La Sala dei Baroni, inizialmente chiamata "Sala del Trono", è la sala principale del Maschio Angioino e fu fatta realizzare per volere del re Roberto d'Angiò. Oltre che per la sanguinosa vicenda a cui deve il suo nome attuale, la sala è famosa per la splendida volta a creste e vele.

Le prigioni e la leggenda del coccodrillo

Secondo un'antica leggenda, i prigionieri incatenati nelle segrete del castello, che venivano usate anche come deposito del grano, erano soggetti a misteriose sparizioni. Nel tempo si scoprì che il responsabile era un coccodrillo che penetrava da un'apertura nel sotterraneo e trascinava in mare i detenuti per una gamba. La scoperta consentì al re di sfruttare il grosso rettile per quei condannati che si volevano mandare a morte senza troppo scalpore. Le sorti del coccodrillo, alla fine, non furono migliori delle sue vittime: secondo la leggenda, l'animale fu catturato usando come esca una coscia di cavallo avvelenata. Il coccodrillo più famoso di Napoli fu impagliato e appeso alla porta d'ingresso del castello.

Il Museo Civico

Negli spazi del Maschio Angioino è ospitato un Museo Civico inaugurato nel 1990. Il percorso di visita include la Cappella Palatina e la Sala dell'Armeria, fino ad arrivare al primo e secondo livello della fortezza, dove sono esposti affreschi e dipinti. Nelle sale del museo è possibile ammirare opere di artisti importanti del Rinascimento e del Barocco napoletano, come Battistello Caracciolo, Luca Giordano, Francesco Solimena e Mattia Preti.

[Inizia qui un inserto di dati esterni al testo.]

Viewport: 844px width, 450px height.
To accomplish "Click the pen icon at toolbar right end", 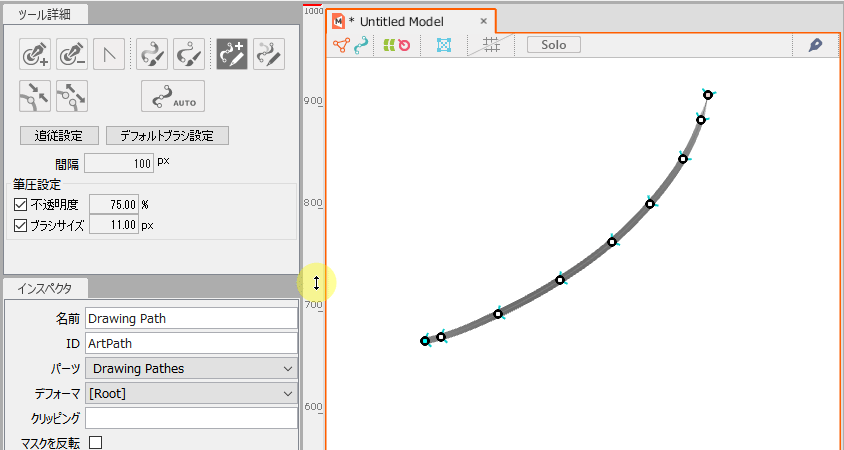I will click(815, 45).
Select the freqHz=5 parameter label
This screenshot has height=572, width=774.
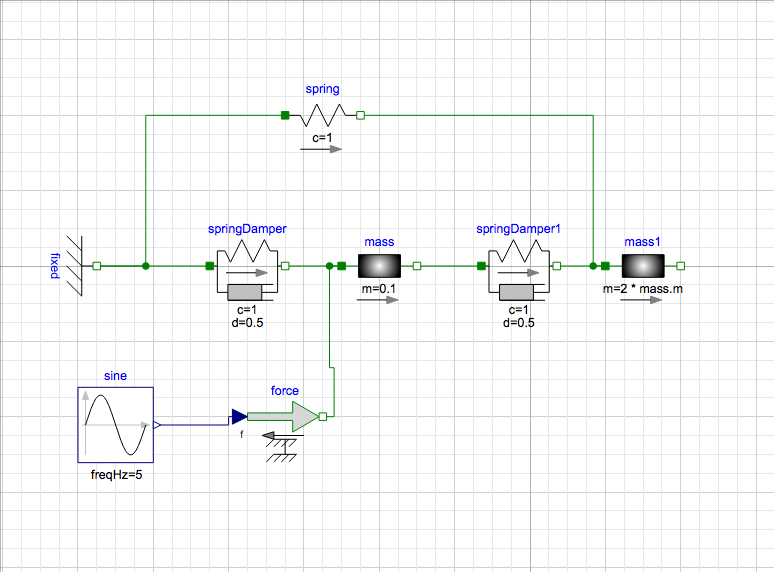pos(116,475)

Dove si trova il Castel Nuovo e come raggiungerlo

Il Castel Nuovo - Maschio Angioino si trova al centro di Napoli, in piazza Municipio. La fortezza sorge a poca distanza dal porto di Napoli, in particolare dal terminal delle crociere e dal molo Beverello, da cui partono gli aliscafi per Capri e le altre isole del Golfo di Napoli. Poco lontano si trovano anche Piazza del Plebiscito, il Teatro San Carlo e il Palazzo Reale.

La fortezza è facilmente raggiungibile con la linea 1 della Metropolitana, scendendo alla fermata Municipio. Per chi arriva dal porto di Napoli è possibile raggiungere i Maschio Angioino con una passeggiata di pochi minuti.

Le navi romane ritrovate sotto il Maschio Angioino

In epoca greco-romana la linea di costa era più avanzata rispetto a quella attuale e il mare lambiva la zona dove ora sorge il castello. Durante i lavori per la costruzione della stazione metro di Piazza Municipio è stato ritrovato il porto dell'antica Neapolis con cinque navi romane che servivano probabilmente a trasportare merci e alimenti. Le barche dovrebbero risalire alla fine del II secolo e agli inizi del III secolo d.C. e sono ottimamente conservate. Alcuni dei reperti possono essere ammirati nel Museo Archeologico Nazionale di Napoli.

Come visitare il Maschio Angioino

L'ingresso al Maschio Angioino è a pagamento. Per visitarlo è necessario prenotare anticipatamente sul sito ufficiale del Comune di Napoli.

Orari di apertura

Il castello è aperto dal lunedì al sabato dalle 8:30 alle 18:30. Chiuso la domenica.

Biglietti d'ingresso

Intero: 6 €
Gratuito: minori di anni 18 e ultrasessantenni.